▸ **MATERIAL FOR THIS TASK**
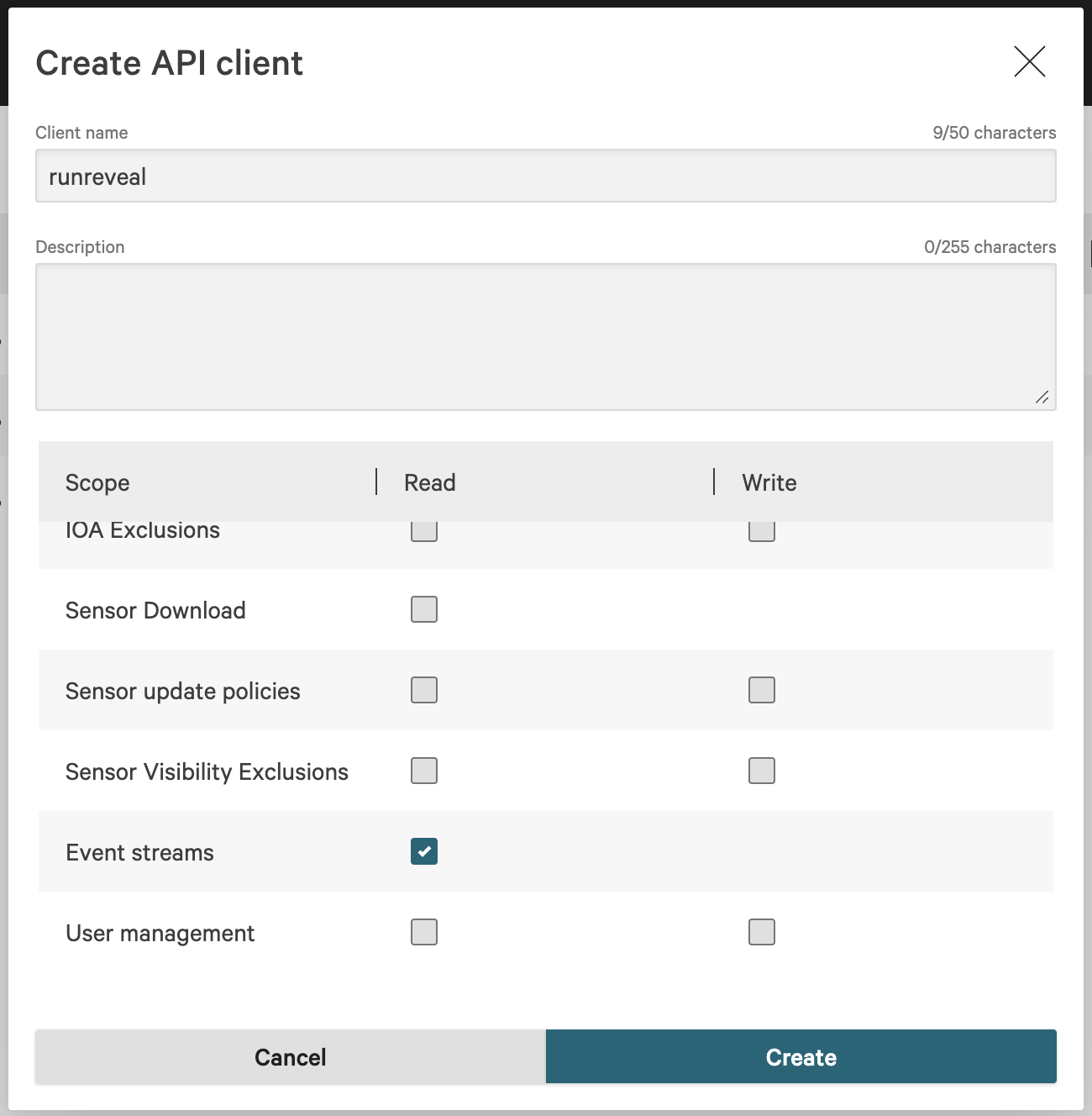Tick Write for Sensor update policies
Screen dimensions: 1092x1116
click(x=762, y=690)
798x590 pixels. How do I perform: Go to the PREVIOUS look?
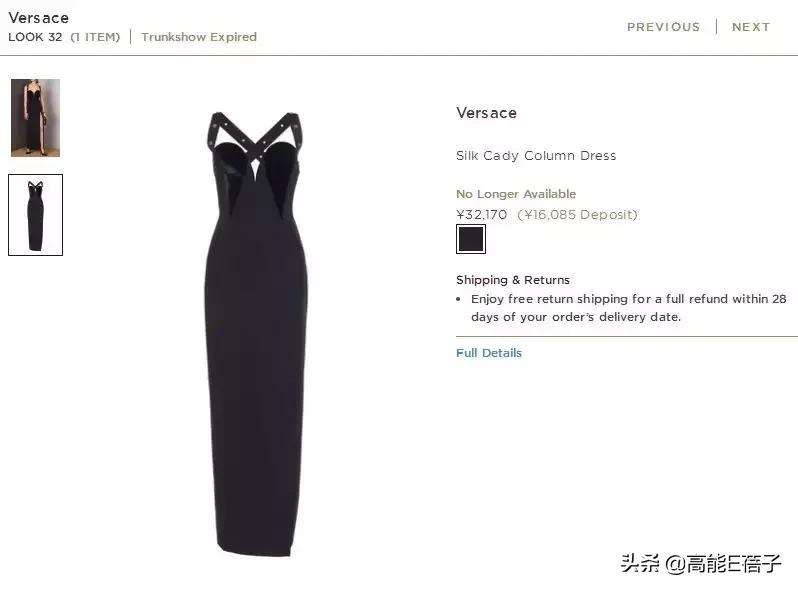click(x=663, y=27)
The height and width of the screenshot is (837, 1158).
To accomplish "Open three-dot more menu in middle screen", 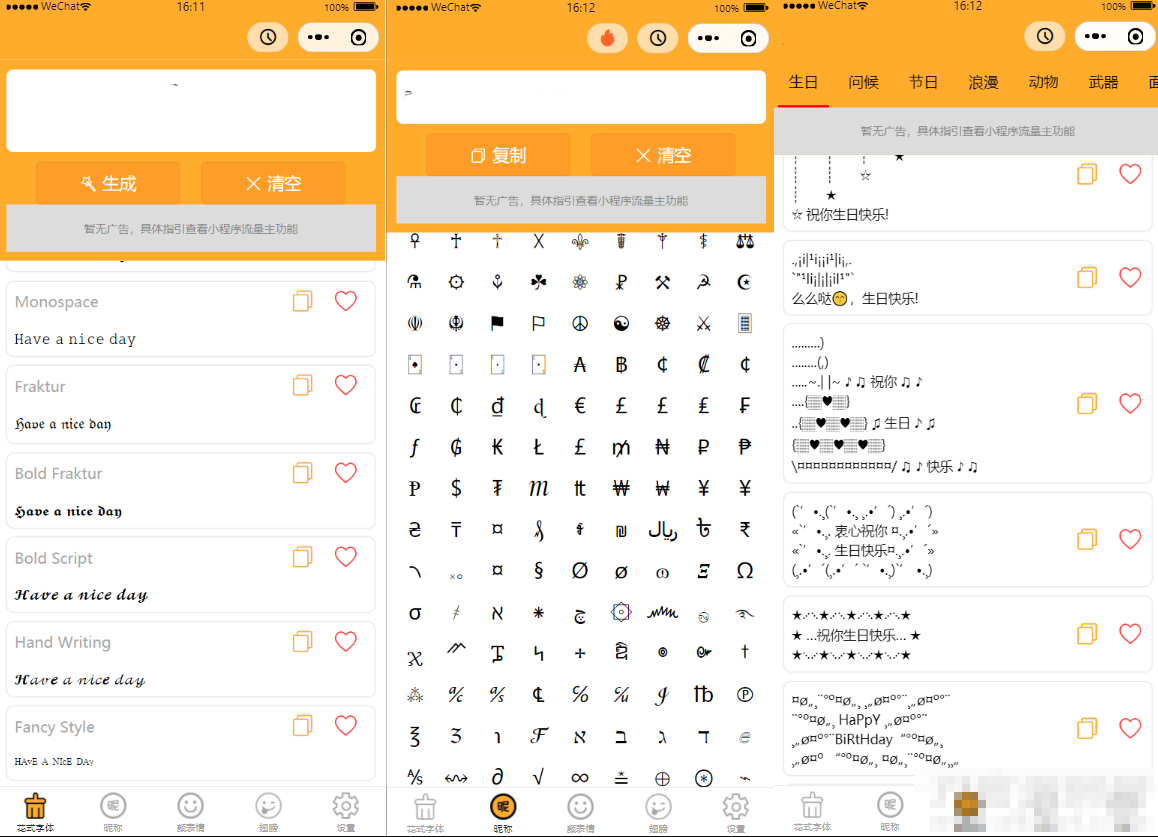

▸ **WHAT YOU NEED TO DO**
Your copy should begin at the line containing "The height and" and end at the last line of the data above, matching each line exactly and holding no pictures.

▸ **REPLY TO THE EXERCISE**
The height and width of the screenshot is (837, 1158).
To accomplish "Open three-dot more menu in middle screen", 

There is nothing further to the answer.